ZIM operates in several selected trade routes, in which it has a sizable market share. I expect such focusing on a niche to enable ZIM to offer more competitive rates and services to its customers once the overall climate changes. ZIM also has a relatively young and flexible fleet, which allows it to adapt quickly to changing market conditions such as routes and operation schedules as needed. Finally, in this mature sector, ZIM is a player that emphasizes the role of new technologies more than the average in the way I see things. It uses digital solutions to improve its efficiency and customer service (such as booking and tracking).
Risks and final thoughts
The picture is not all rosy and ZIM is not out of the wood entirely. There are a few key risks associated with ZIM. Some of these risks are common to the shipping sector and some of them are more unique to ZIM. The common risks include the macroeconomic and geopolitical risks mentioned above. Other key common risks include environmental regulations and government policies. Shipping companies who operate a global fleet have to navigate (apologies for the pun) a web of environmental regulations and government policies from different regions/countries. A change in these regulations (for example, new regulations on emissions or export control) could increase their costs or disrupt their operations.
In terms of risks that are more unique to ZIM, three top ones come to my mind. First, ZIM has a higher exposure to the spot market than some of its larger competitors, making it more sensitive to fluctuations in the spot market. Second, its niche strategy mentioned above could be a double-edged sword. It helps to specialize but at the same time could also make it more vulnerable to economic downturns in specific markets. For example, if there is a recession in the U.S., ZIM could be disproportionately impacted, as the US is one of its largest markets. Finally, also due to its niche strategy, it's more reliant on several key customers, which causes concentration risks.
However, my view is that these negatives have already been fully priced in at the current price levels. The next chart shows ZIM's price-to-tangible book value (P/TBV) ratio in recent years. As seen, its current P/TBV ratio as of July 2023 is only 0.221x. This is a level that is far lower than its historical averages as seen in the chart and also the average ratio for the shipping sector (whose average P/BV ratio is about 2.3x as of this writing). Also, it is important to note that TBV only includes the assets that are more liquid assets and can be more accurately priced than those included in BV (such as goodwill and intellectual properties). In the meantime, ZIM is taking steps to mitigate some of the risks mentioned above in my view. For example, ZIM is reducing its exposure to the spot market by entering into longer-term contracts.

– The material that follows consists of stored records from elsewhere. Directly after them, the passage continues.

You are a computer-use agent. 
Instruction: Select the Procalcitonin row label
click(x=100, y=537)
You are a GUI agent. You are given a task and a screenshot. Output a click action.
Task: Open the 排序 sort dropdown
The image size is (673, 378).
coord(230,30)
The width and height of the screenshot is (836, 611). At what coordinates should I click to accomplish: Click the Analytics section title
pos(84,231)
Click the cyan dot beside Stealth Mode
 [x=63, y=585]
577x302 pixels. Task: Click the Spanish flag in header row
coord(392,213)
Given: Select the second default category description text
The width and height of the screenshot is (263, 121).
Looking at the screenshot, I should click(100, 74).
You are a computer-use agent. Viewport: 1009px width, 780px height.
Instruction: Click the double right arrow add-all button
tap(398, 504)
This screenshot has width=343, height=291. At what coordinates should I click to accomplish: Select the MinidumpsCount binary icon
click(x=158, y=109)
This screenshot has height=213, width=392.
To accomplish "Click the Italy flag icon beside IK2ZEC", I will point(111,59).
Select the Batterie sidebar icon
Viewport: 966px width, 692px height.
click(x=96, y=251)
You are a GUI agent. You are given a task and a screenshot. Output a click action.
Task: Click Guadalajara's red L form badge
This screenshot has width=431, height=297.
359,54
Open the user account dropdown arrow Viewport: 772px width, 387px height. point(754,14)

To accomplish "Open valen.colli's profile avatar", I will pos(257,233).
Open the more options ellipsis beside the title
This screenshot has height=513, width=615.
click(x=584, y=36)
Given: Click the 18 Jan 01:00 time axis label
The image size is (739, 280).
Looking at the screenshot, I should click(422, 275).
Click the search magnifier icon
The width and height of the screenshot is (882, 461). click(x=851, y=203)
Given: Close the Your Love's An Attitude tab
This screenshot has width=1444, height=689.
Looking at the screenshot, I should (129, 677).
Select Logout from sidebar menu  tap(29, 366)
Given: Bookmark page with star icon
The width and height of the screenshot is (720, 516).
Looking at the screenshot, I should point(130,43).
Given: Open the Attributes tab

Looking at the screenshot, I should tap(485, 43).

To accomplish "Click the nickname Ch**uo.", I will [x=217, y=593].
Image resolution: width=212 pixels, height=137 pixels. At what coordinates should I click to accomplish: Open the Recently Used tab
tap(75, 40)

It has also been investing in new technologies and fuels to reduce its environmental impact.
All told, I am still seeing strong headwinds for ZIM Integrated Shipping Services Ltd. in the next 1~2 years due to both shipping rates and shipping volume for its key routes. I do not expect positive earnings, free cash flow, or dividends in the next 1~2 years. However, I now begin to see some positive signs afoot. Furthermore, I view ZIM as well-positioned to benefit once the tide turns thanks to a few differentiating factors in its business model. Finally, the stock's current valuation is so compressed that the negatives have been factored in the way I see it. These considerations led to my upgraded rating of HOLD from my earlier rating of SELL.